Ludus Lab conecta IA, indústria e economia criativa
Coordenador de iniciativas em IA na EST/UEA, Jucimar Silva Júnior também ressaltou a atuação do Laboratório de Tecnologia, Inovação e Economia Criativa (Ludus Lab). O espaço desenvolve projetos de Pesquisa, Desenvolvimento e Inovação (PD&I) em parceria com indústrias do PIM, com foco em aplicações de IA em diferentes áreas produtivas.
Os projetos incluem desde soluções para otimização de processos industriais até ferramentas digitais voltadas à economia criativa, sempre com a participação de estudantes e pesquisadores da universidade.
UEA se posiciona para liderar transformação digital no estado
Para o reitor da Universidade do Estado do Amazonas, Prof. Dr. André Zogahib, a IA é um eixo central da estratégia institucional de formação e inovação.
“A Universidade do Estado do Amazonas tem a missão de produzir conhecimento, formar profissionais qualificados e contribuir diretamente para o desenvolvimento sustentável da nossa região. A Inteligência Artificial representa uma das maiores transformações tecnológicas da atualidade, e a UEA está preparada para liderar esse movimento, conectando ensino, pesquisa e inovação às demandas da sociedade e do setor produtivo”, destacou o reitor.
Segundo Zogahib, a universidade busca ampliar parcerias com empresas e órgãos públicos, fortalecer programas de formação em tecnologia e acelerar a transferência de conhecimento para o mercado.
Além das oportunidades, a palestra abordou os riscos de implementar IA sem estratégia. Jucimar Silva Júnior apresentou casos em que investimentos foram comprometidos por escolhas inadequadas de ferramentas, falta de objetivos claros e expectativas irreais sobre o desempenho dos sistemas.
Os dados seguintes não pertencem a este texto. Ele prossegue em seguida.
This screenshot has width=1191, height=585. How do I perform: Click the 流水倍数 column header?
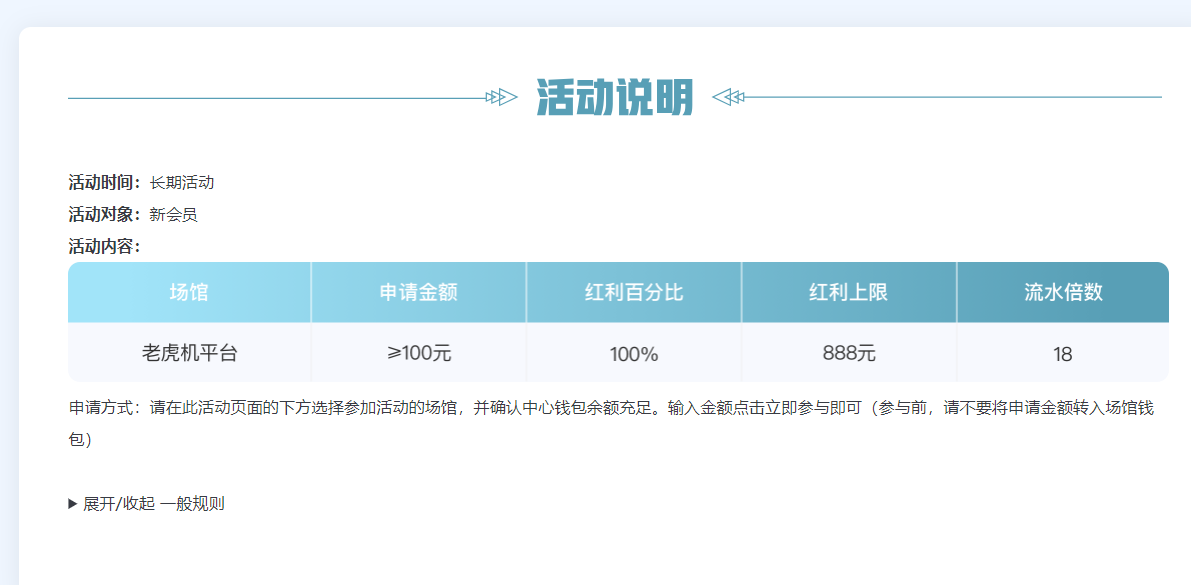coord(1062,292)
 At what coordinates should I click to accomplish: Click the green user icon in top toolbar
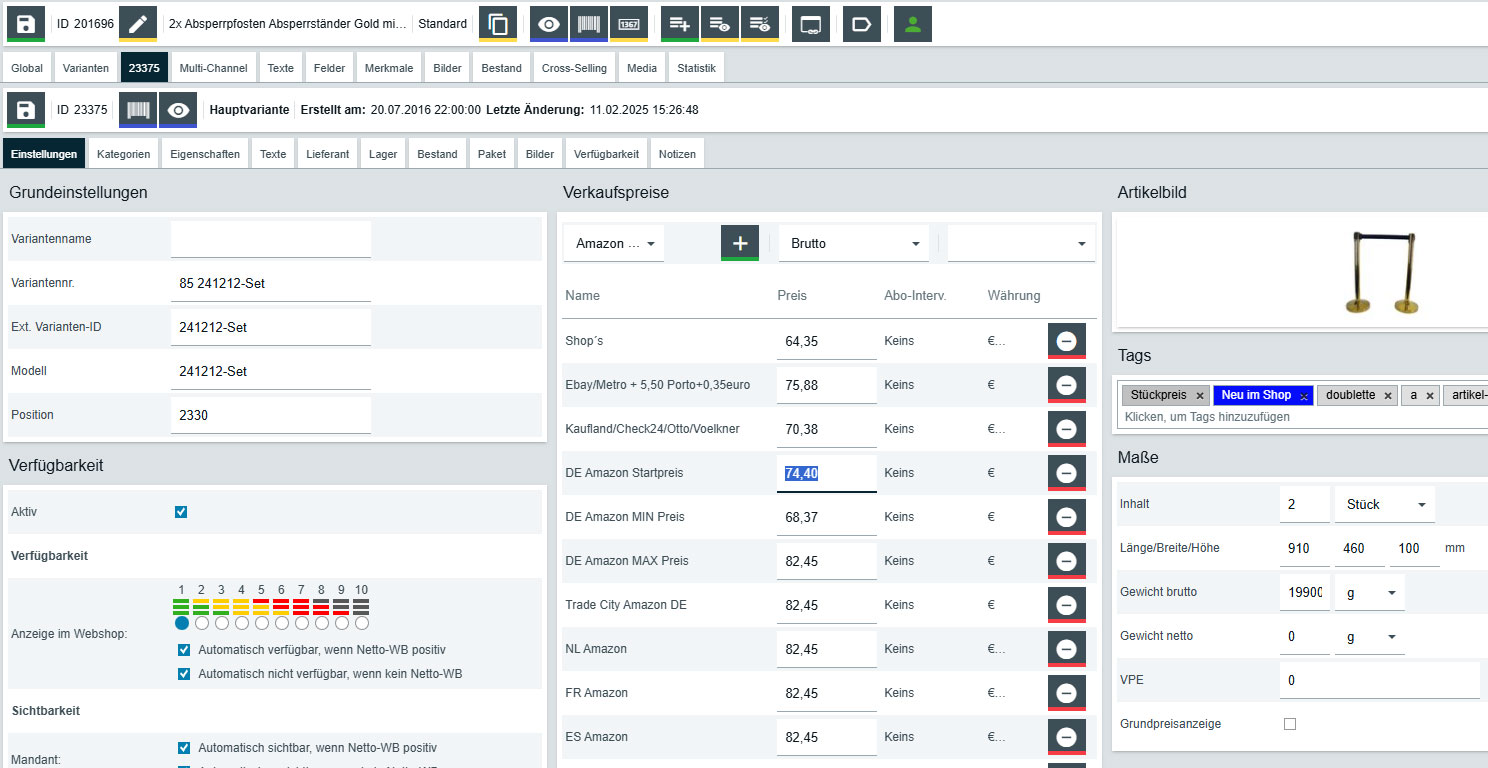(912, 24)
Entre os problemas recorrentes estão a subutilização de soluções contratadas, a ausência de dados de qualidade para treinar modelos e a falta de capacitação das equipes que vão operar as ferramentas.
“A UEA tem um papel estratégico no desenvolvimento tecnológico do Amazonas. Somos protagonistas na produção de conhecimento e na geração de soluções para problemas reais. A Inteligência Artificial já é uma realidade, e a universidade está preparada para apoiar empresas, indústrias e profissionais nesse processo. As portas da EST estão abertas para quem deseja inovar, aumentar sua competitividade e transformar desafios em oportunidades por meio da tecnologia”, afirmou o diretor da EST/UEA.
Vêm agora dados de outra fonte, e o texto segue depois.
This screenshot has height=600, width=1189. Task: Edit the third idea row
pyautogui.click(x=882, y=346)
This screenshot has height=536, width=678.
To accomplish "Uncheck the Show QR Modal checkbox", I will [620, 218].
Para empresas interessadas em iniciar ou aprofundar projetos com IA, o diretor defende etapas como diagnóstico de necessidades, definição de metas mensuráveis, escolha criteriosa de parceiros tecnológicos e capacitação contínua de equipes.
Glossário
- Inteligência Artificial (IA): Conjunto de técnicas computacionais que permitem a sistemas executar tarefas que normalmente exigiriam inteligência humana, como reconhecimento de padrões, tomada de decisão e geração de conteúdo.
- IA generativa: Tipo de IA capaz de criar textos, imagens, códigos ou outros conteúdos a partir de grandes volumes de dados de treinamento, usando modelos estatísticos avançados.
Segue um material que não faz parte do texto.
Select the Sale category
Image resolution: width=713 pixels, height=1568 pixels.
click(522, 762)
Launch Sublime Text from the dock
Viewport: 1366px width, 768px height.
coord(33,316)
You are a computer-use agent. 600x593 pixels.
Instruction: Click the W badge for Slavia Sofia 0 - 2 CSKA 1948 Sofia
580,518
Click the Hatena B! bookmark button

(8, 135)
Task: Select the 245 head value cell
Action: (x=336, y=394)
- LLM (Large Language Model): Modelo de linguagem de grande porte treinado com grandes quantidades de texto para compreender e gerar linguagem natural em diferentes contextos.
- PD&I (Pesquisa, Desenvolvimento e Inovação): Conjunto de atividades que vai da investigação científica à criação e implementação de novos produtos, processos ou serviços.